======== Input records ========

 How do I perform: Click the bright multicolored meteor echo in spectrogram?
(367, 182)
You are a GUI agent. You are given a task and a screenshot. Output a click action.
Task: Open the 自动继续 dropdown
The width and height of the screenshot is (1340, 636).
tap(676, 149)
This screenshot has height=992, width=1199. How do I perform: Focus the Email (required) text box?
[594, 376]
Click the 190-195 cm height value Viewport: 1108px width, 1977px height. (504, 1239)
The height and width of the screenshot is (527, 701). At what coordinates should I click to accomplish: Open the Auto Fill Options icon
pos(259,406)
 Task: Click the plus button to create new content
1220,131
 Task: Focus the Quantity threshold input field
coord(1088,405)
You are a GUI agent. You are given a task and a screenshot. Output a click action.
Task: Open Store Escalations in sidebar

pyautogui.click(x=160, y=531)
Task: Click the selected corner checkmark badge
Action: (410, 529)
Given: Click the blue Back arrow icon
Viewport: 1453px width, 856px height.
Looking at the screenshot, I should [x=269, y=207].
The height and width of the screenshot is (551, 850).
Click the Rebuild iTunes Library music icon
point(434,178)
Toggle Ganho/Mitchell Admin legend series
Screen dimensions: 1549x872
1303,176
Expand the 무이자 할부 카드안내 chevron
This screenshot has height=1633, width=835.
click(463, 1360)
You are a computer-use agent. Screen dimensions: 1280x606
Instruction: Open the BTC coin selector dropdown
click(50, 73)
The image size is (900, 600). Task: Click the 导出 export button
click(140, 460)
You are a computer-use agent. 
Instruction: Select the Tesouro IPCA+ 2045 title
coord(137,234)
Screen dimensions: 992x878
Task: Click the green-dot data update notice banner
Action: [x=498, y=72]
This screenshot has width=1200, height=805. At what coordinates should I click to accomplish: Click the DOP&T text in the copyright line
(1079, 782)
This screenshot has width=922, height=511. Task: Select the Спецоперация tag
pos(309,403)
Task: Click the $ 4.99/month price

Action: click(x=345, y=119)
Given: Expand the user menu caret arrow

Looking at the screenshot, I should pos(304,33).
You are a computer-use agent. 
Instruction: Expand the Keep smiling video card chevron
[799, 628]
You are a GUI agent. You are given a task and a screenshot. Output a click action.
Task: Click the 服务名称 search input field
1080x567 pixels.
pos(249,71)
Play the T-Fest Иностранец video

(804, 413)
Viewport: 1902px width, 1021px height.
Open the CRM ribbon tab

========

Aim of the task » Each line of the listing is to be repeated exactly.

Answer area »
 How do I perform: Click the bright multicolored meteor echo in spectrogram?
(367, 182)
You are a GUI agent. You are given a task and a screenshot. Output a click action.
Task: Open the 自动继续 dropdown
The width and height of the screenshot is (1340, 636).
tap(676, 149)
This screenshot has height=992, width=1199. How do I perform: Focus the Email (required) text box?
[594, 376]
Click the 190-195 cm height value Viewport: 1108px width, 1977px height. (504, 1239)
The height and width of the screenshot is (527, 701). At what coordinates should I click to accomplish: Open the Auto Fill Options icon
pos(259,406)
 Task: Click the plus button to create new content
1220,131
 Task: Focus the Quantity threshold input field
coord(1088,405)
You are a GUI agent. You are given a task and a screenshot. Output a click action.
Task: Open Store Escalations in sidebar

pyautogui.click(x=160, y=531)
Task: Click the selected corner checkmark badge
Action: (410, 529)
Given: Click the blue Back arrow icon
Viewport: 1453px width, 856px height.
Looking at the screenshot, I should [x=269, y=207].
The height and width of the screenshot is (551, 850).
Click the Rebuild iTunes Library music icon
point(434,178)
Toggle Ganho/Mitchell Admin legend series
Screen dimensions: 1549x872
1303,176
Expand the 무이자 할부 카드안내 chevron
This screenshot has height=1633, width=835.
click(463, 1360)
You are a computer-use agent. Screen dimensions: 1280x606
Instruction: Open the BTC coin selector dropdown
click(50, 73)
The image size is (900, 600). Task: Click the 导出 export button
click(140, 460)
You are a computer-use agent. 
Instruction: Select the Tesouro IPCA+ 2045 title
coord(137,234)
Screen dimensions: 992x878
Task: Click the green-dot data update notice banner
Action: [x=498, y=72]
This screenshot has width=1200, height=805. At what coordinates should I click to accomplish: Click the DOP&T text in the copyright line
(1079, 782)
This screenshot has width=922, height=511. Task: Select the Спецоперация tag
pos(309,403)
Task: Click the $ 4.99/month price

Action: click(x=345, y=119)
Given: Expand the user menu caret arrow

Looking at the screenshot, I should pos(304,33).
You are a computer-use agent. 
Instruction: Expand the Keep smiling video card chevron
[799, 628]
You are a GUI agent. You are given a task and a screenshot. Output a click action.
Task: Click the 服务名称 search input field
1080x567 pixels.
pos(249,71)
Play the T-Fest Иностранец video

(804, 413)
Viewport: 1902px width, 1021px height.
Open the CRM ribbon tab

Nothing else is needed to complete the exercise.